Once the line with "Click the lower wick of the 29 Apr candle" is reached, output it and every line after it, exactly, through the end of the records below. Pictures are skipped.

Dataset records:
■ ■ ■ ■ ■

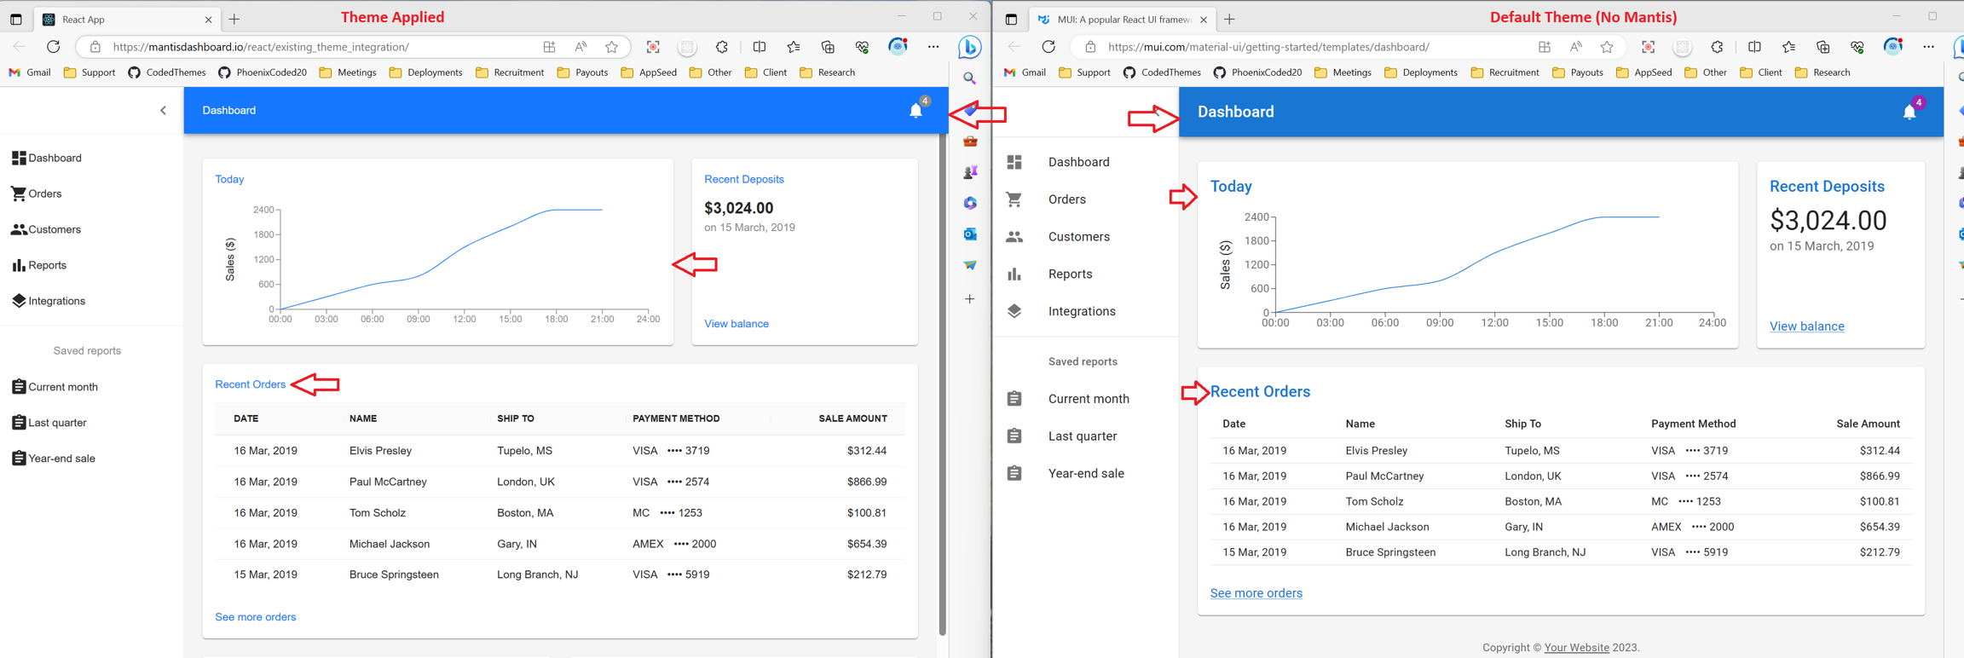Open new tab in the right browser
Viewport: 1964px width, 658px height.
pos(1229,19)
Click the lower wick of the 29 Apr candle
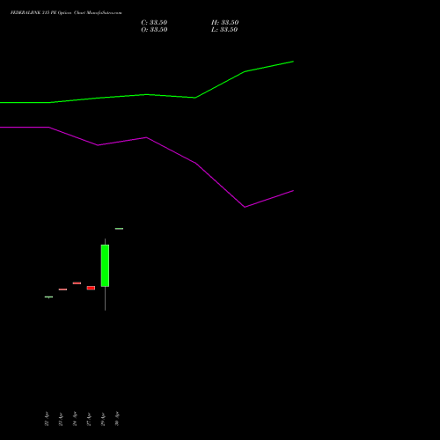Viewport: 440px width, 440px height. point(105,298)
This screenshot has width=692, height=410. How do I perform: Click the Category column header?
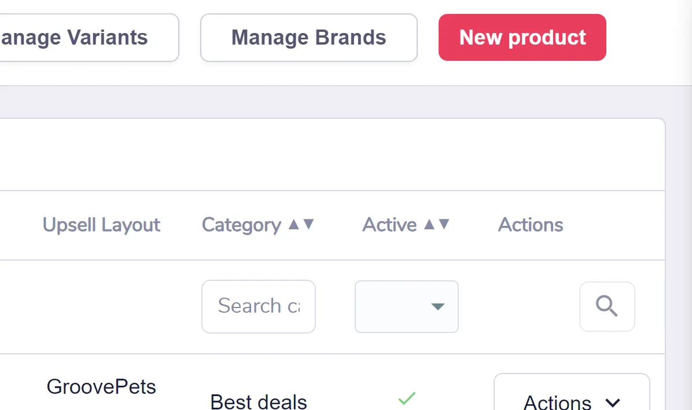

■ ■ ■ ■ ■

Response to the exercise:
Click the lower wick of the 29 Apr candle
Viewport: 440px width, 440px height. point(105,298)
This screenshot has width=692, height=410. How do I perform: Click the Category column header?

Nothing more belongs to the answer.